Evaluate existing processes and configure manufacturing equipment to reduce costs and improve sustainability.
Define and specify cGMP process equipment, piping, and controls to enhance process capability and production volume while maintaining quality standards.
Assist in the design review, site acceptance, and installation of equipment.
Troubleshooting and Maintenance:
Ensure overall reliability of automated manufacturing lines and troubleshoot equipment issues in a fast-paced environment.
Develop solutions to prevent downtime for filling and packaging lines and lead implementation of changes.
Process Improvement:
Develop and improve existing processes and methods for control and troubleshooting of manufacturing technical problems.
Propose and implement operational efficiency improvements utilizing Lean principles.
Conduct engineering trials, prepare reports, and present findings.
Documentation and Compliance:
Prepare project documents including scopes, conceptual designs, capital requests, specifications, P&IDs, schedules, RFQs, expenditures, procedures, and cost estimates.
Support QA and Validation departments by preparing design documents and assisting in protocol generation and execution.
Prepare change control documentation and write/modify procedures for proper operation of new/existing equipment.
Ensure safety requirements are integrated into the processes.
Project and Personnel Management:
Support Sr. Manager in research and purchase of new manufacturing technology and equipment.
Ensure projects are completed on time and within financial budgets.
Assist with training of operations and maintenance personnel as needed.

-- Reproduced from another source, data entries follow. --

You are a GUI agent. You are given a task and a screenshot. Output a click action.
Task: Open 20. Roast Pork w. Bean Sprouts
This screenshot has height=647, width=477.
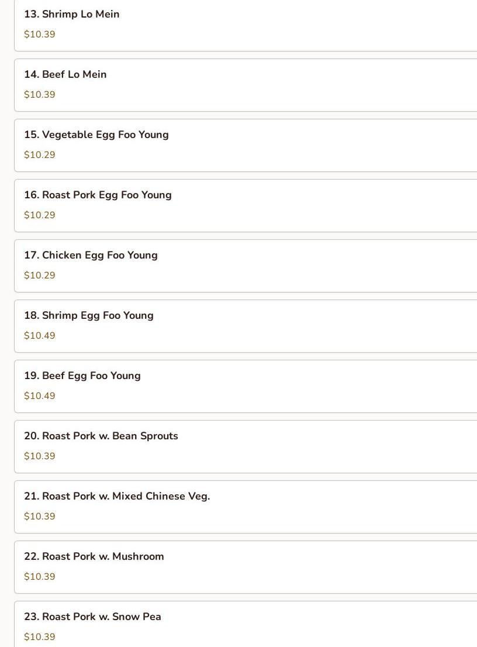coord(246,446)
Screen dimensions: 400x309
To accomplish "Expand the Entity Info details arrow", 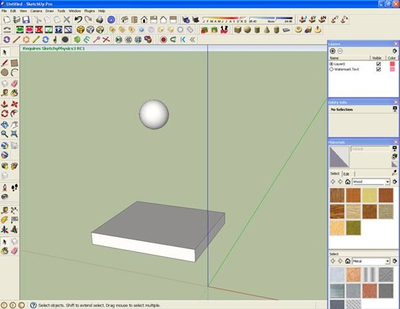I will 394,109.
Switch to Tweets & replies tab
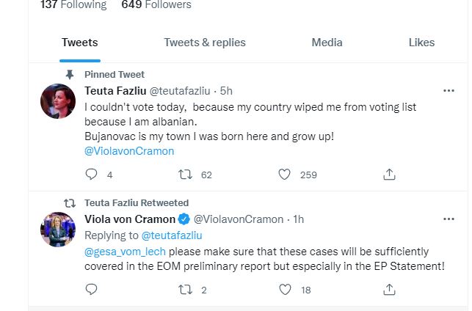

May supervise mechanical, electrical, and automation contractors as well as maintenance mechanics, contract engineers, and construction contractors.
Experience Requirements:
General:
3 to 5 years of experience in designing processes and equipment for pharmaceutical manufacturing.
Experience with aseptic filling is a plus.
Technical:
Proven ability to troubleshoot filling and packaging line issues related to equipment, materials, and quality.
Experience in improving production rates, efficiencies, yields, costs, and changeovers.
Ability to work on off-shifts to support a 3-shift operation.
Educational Requirements:
B.S. degree in Chemical, Biochemical, Equipment, or Mechanical Engineering is required.
Three years of relevant experience in the pharmaceutical industry is preferred.
This role demands a blend of engineering expertise, hands-on problem-solving skills, and a solid understanding of pharmaceutical manufacturing processes, especially in ensuring equipment reliability and optimizing production efficiency. The ideal candidate will have a strong background in cGMP, lean principles, and the ability to manage complex projects and troubleshoot technical issues effectively.